В 1912 г. В. Дуров, клоун, артист и дрессировщик, купил на улице Старая Божедомка модернистский особняк постройки А. Вебера и открыл там театр «Крошка» (позже – «Уголок Дурова»), где показывал свои представления и аттракционы, в том числе знаменитый аттракцион «Мышиная железная дорога», который позже стал визитной карточкой театра.
В 1919 г. «Уголок Дурова», как и все другие цирки, был национализирован и передан в ведение Научного отдела Наркомпроса – «как представляющий научный и культурно-просветительный интерес»[448].
«Научный интерес» заключался в следующем: с середины 1910-х годов в «Уголке» проводились исследования, посвященные влиянию внешней среды на животных, их психологии и методам дрессуры (в том числе гипнозу). При «Уголке» работали лаборатория по зоопсихологии и естественно-научный музей, устраивались научные конференции и издавался научный журнал. В разное время здесь работали В. М. Бехтерев, А. В. Леонтович и А. Л. Чижевский.
Как отмечает Э. Я. Двинский, посвятивший истории «Уголка» и его художественной деятельности целую монографию, изучение способов дрессировки зверей проводилось в духе «великого материалистического учения Павлова об условных рефлексах»[449]. Легенда, лежащая в основе нынешней нравственной позиции «Уголка», гласит, что Дуров первым в мире нашел способ дрессировать животных при помощи поощрения едой – без хлыста, палки и прочих угрожающих приспособлений.
Кроме того, в лаборатории проводились исследования гипноза (считается, что Дуров владел соответствующими техниками) и было доказано, что гипноз по своей сути – вполне материалистическое явление.
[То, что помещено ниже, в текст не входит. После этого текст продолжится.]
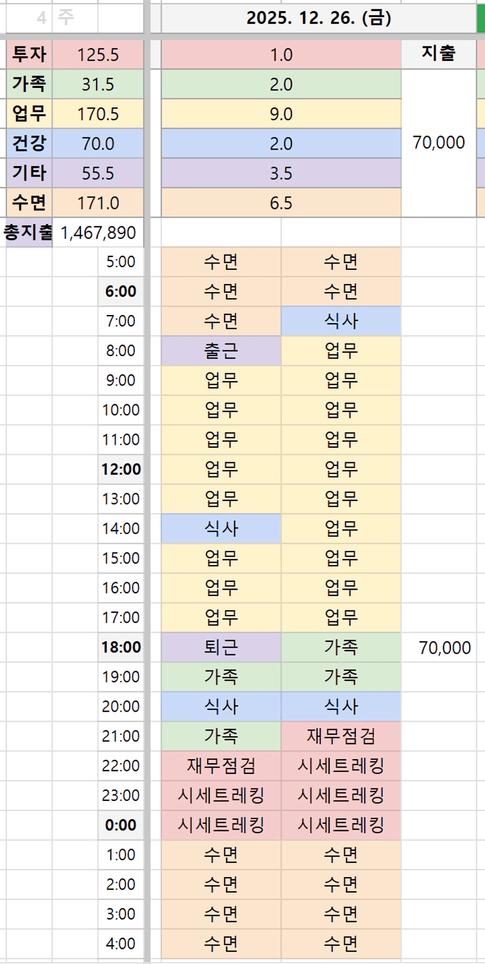Select the date header 2025. 12. 26. (금)
485x964 pixels.
(318, 18)
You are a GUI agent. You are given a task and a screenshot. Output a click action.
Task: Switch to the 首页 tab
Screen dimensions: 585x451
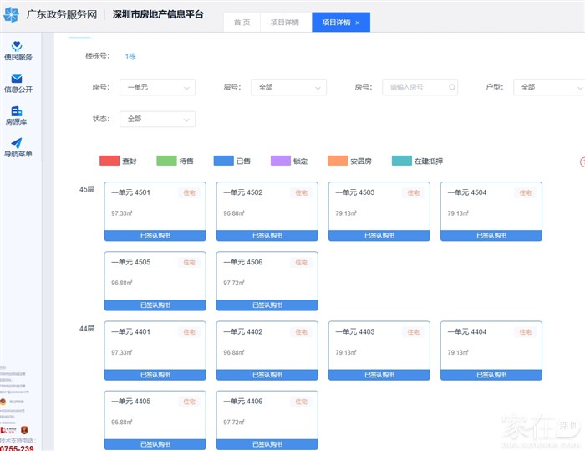coord(242,23)
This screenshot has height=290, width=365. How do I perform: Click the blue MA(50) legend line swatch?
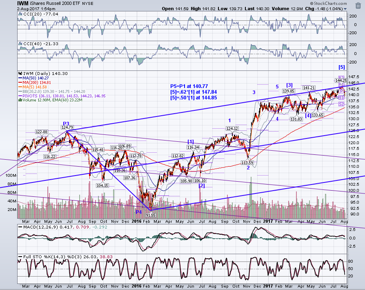[20, 78]
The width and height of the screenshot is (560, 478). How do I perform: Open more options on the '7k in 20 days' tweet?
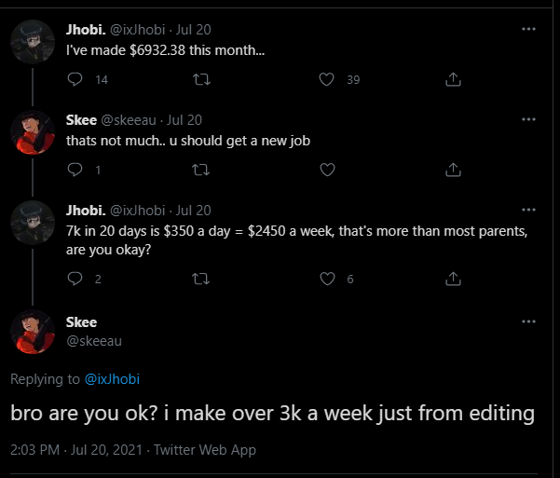(529, 210)
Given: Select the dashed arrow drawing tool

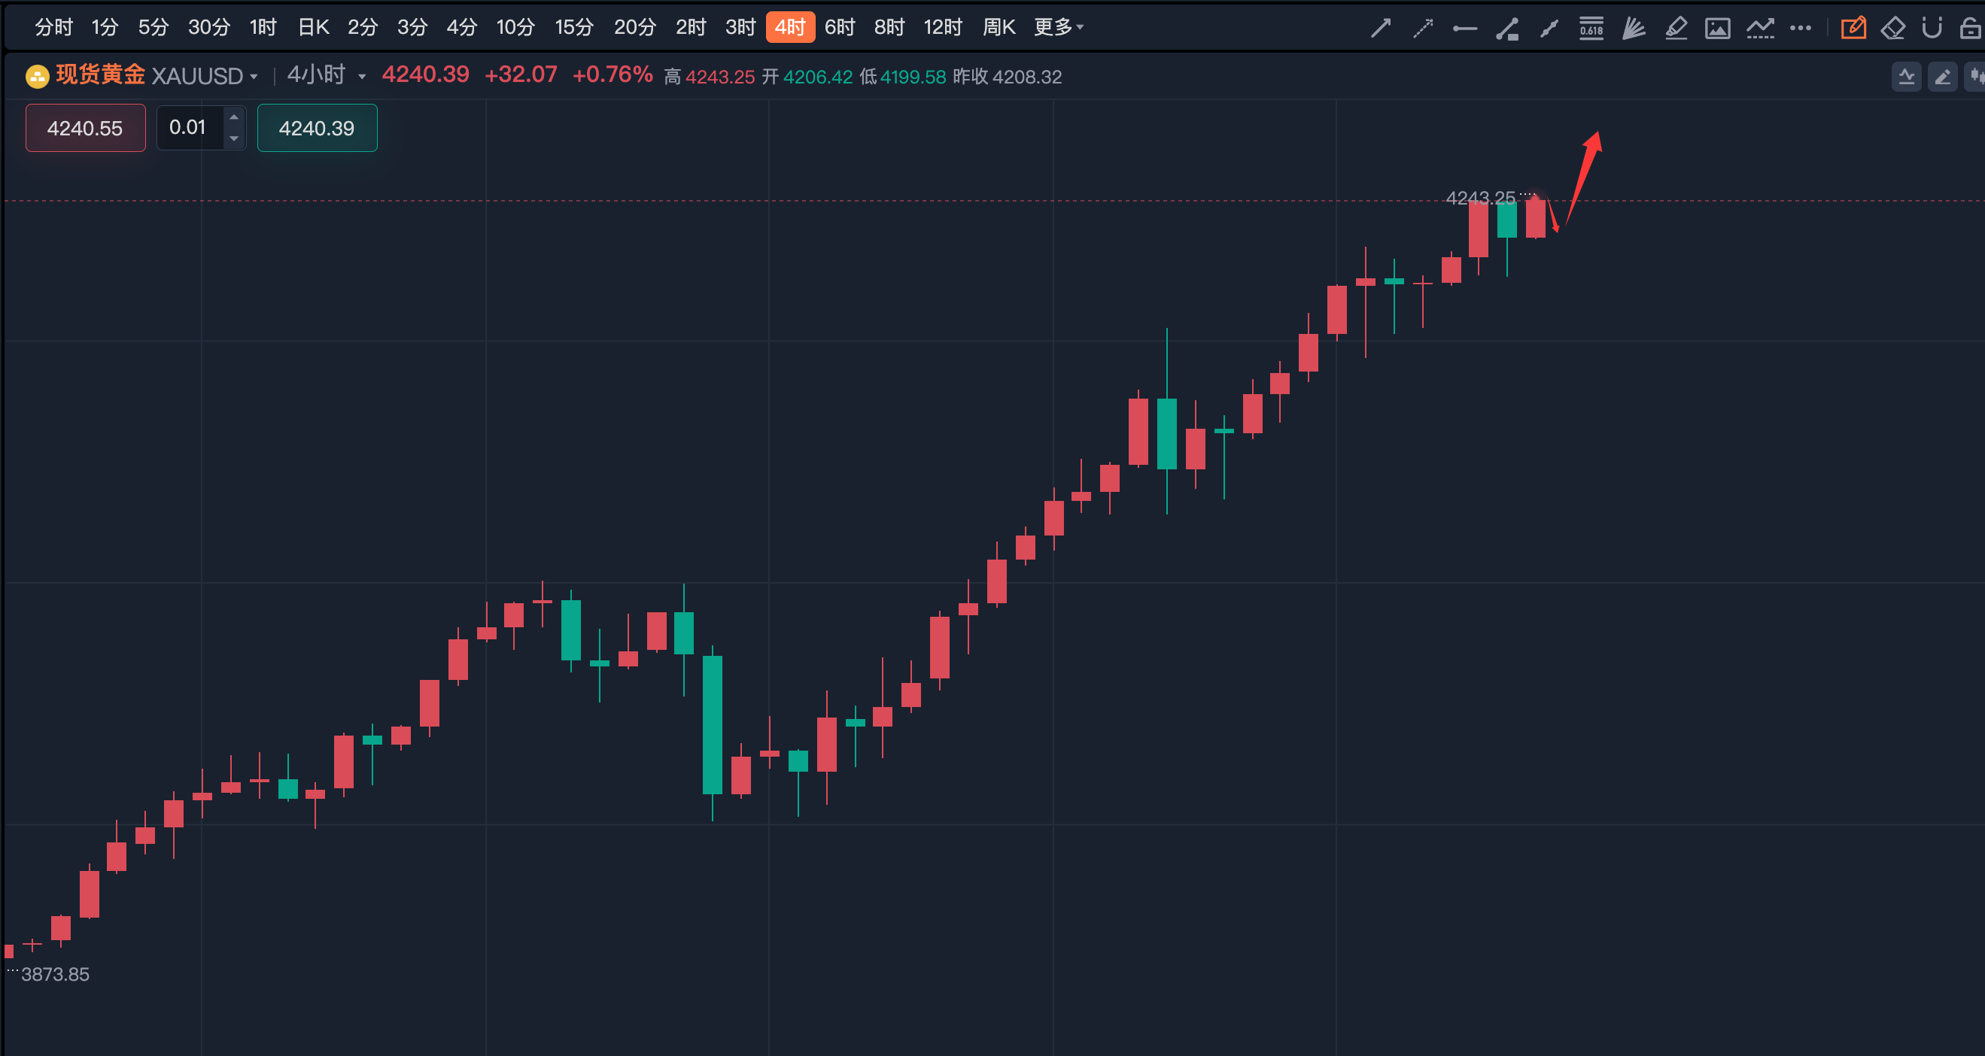Looking at the screenshot, I should coord(1422,28).
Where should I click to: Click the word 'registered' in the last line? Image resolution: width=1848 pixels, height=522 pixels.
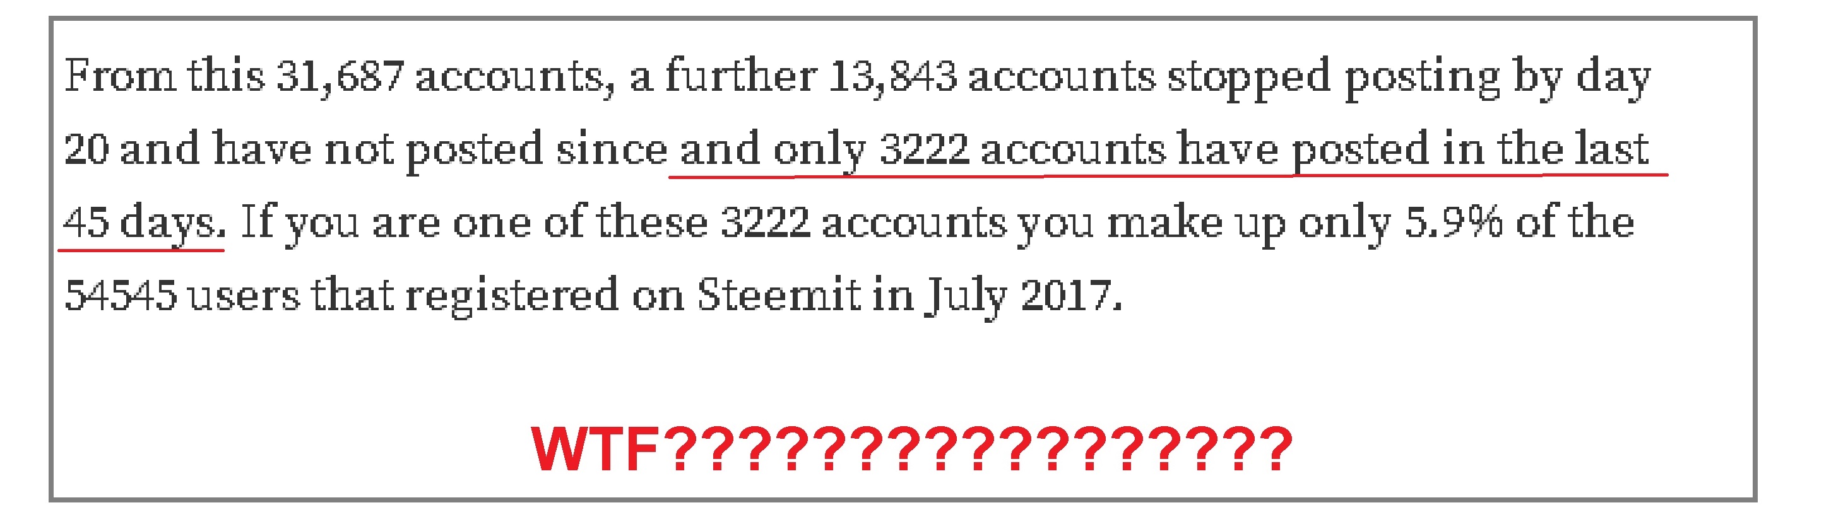pyautogui.click(x=512, y=296)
Деятельность лаборатории Дурова – эксперимент, стремление синтезировать науку и искусство и создать принципиально новый метод – вполне вписывалась в авангардные проекты 1920-х годов и программу Луначарского по созданию обновленного революционного цирка.
Научные достижения «Уголка» дополнялись его пропагандистской деятельностью. Цирковое искусство было приспособлено для идеологического высказывания. «Культурно-просветительский интерес» представлял собой прежде всего агитацию и «просвещение» масс. Интенсивность политического воздействия разных спектаклей довольно сильно варьировалась. Скажем, знаменитый дореволюционный аттракцион «Мышиная железная дорога» с приходом советской власти трансформировался незначительно – просто отныне железнодорожные пути были украшены лозунгами Наркомата путей сообщения.
На сцене «Уголка» ставились и более острые саркастические номера, высмеивавшие разнообразных врагов советской власти (буржуазию, белых и т. д.). Например, Дуров часто показывал сценку с фокстерьером по кличке Пик. Дрессировщик расстилал на сцене карту бывшей Российской империи и спрашивал: «Пик, какую территорию занимает рабоче-крестьянское Советское государство?» Пес обегал всю карту. «Пик, а где находится белая контрреволюционная армия?» Пес останавливался над Крымом и поднимал лапку.
И наконец, существовали полноценные политические спектакли, устроенные куда более изощренно. С этой точки зрения наиболее показательный пример – спектакль «Зайцы всех стран, соединяйтесь!». По воспоминаниям И. Г. Эренбурга[450], действие развивалось следующим образом: сначала заяц долго перелистывал книгу, на которой крупными буквами было написано «Капитал», затем подзывал к себе других зайцев, и они некоторое время вместе изучали книгу. После этого на сцену вывозили картонный дворец, который охраняли кролики с ружьями. Зайцы выталкивали пушку, стреляли по кроликам, и, одержав победу, поднимали над дворцом красный флаг.
Другой политический спектакль того времени, «Гаагская мирная конференция» (позже переименованный в скучный «Дружный обед»), представлял собой мирную сцену обеда, когда «заклятые враги» – волк и козел, кошка и крыса, лиса и петух, медведь и свинья – сидели за одним столом и ели каждый из своей миски.
Уверена, эти спектакли Дурова предвосхитили многие постмодернистские перформансы и сегодня могли бы послужить интригующим объектом для дискурсивного и театроведческого анализа. Они представляют собой идеологическое высказывание, сконструированное совершенно особым образом. Цирк традиционно высмеивал власть и общественные нормы. Но в номерах Дурова мы (может быть, впервые) сталкиваемся с тем, что цирк начинает утверждать, воспевать и устанавливать идеалы – причем не физические, а политические. Если большая часть цирковых жанров и мастеров (гимнасты, силачи, акробаты и т. д.) демонстрируют и воплощают телесный идеал, физическую красоту и столь любимую авангардистами тему о полном контроле над человеческим телом, то дрессура – контроль над животными, позволяющий уподобить животное и человека и тем самым ввести зверей в политику, – оказывается принципиально новым, неоднозначным и воистину авангардным инструментарием.